■ **REQUEST**
Reproduce word for word the portion of the article on Ukrainian civilians held by Russian forces, starting at "No one knows" and ending at "Human Rights Defenders.".

— Begin TEXT PASSAGE —

Ukrainian Activists Urge Reform on Prisoner Swaps and Military Ombudsman

By Brian Dooley

No one knows exactly how many Ukrainian civilians are detained by Russian forces, either in occupied zones in Ukraine or in Russia itself, but it’s likely to be thousands of people. The Russians say they’re detaining people for “interfering with the Russian military operation,” although some have also been charged with crimes including international terrorism or espionage.

Ukraine’s Media Initiative for Human Rights (MIHR) tracks those captured and tries to secure their release. The NGO’s work was recognized in 2022 by the Dutch Embassy in Ukraine, which gave it the embassy’s Tulip Award for Human Rights Defenders.

The organization’s director, Olha Reshetylova, says, “with soldiers who are taken, there are the Geneva Conventions, and the International Committee of the Red Cross plays some part in their welfare, but there is nothing comparable for civilians.”

— End TEXT PASSAGE —
— Begin INFORMATION SUPPLIED —

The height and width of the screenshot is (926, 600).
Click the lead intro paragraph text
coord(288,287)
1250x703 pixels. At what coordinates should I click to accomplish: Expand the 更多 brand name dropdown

— End INFORMATION SUPPLIED —

■ **EXERCISE RESPONSE**
No one knows exactly how many Ukrainian civilians are detained by Russian forces, either in occupied zones in Ukraine or in Russia itself, but it’s likely to be thousands of people. The Russians say they’re detaining people for “interfering with the Russian military operation,” although some have also been charged with crimes including international terrorism or espionage.

Ukraine’s Media Initiative for Human Rights (MIHR) tracks those captured and tries to secure their release. The NGO’s work was recognized in 2022 by the Dutch Embassy in Ukraine, which gave it the embassy’s Tulip Award for Human Rights Defenders.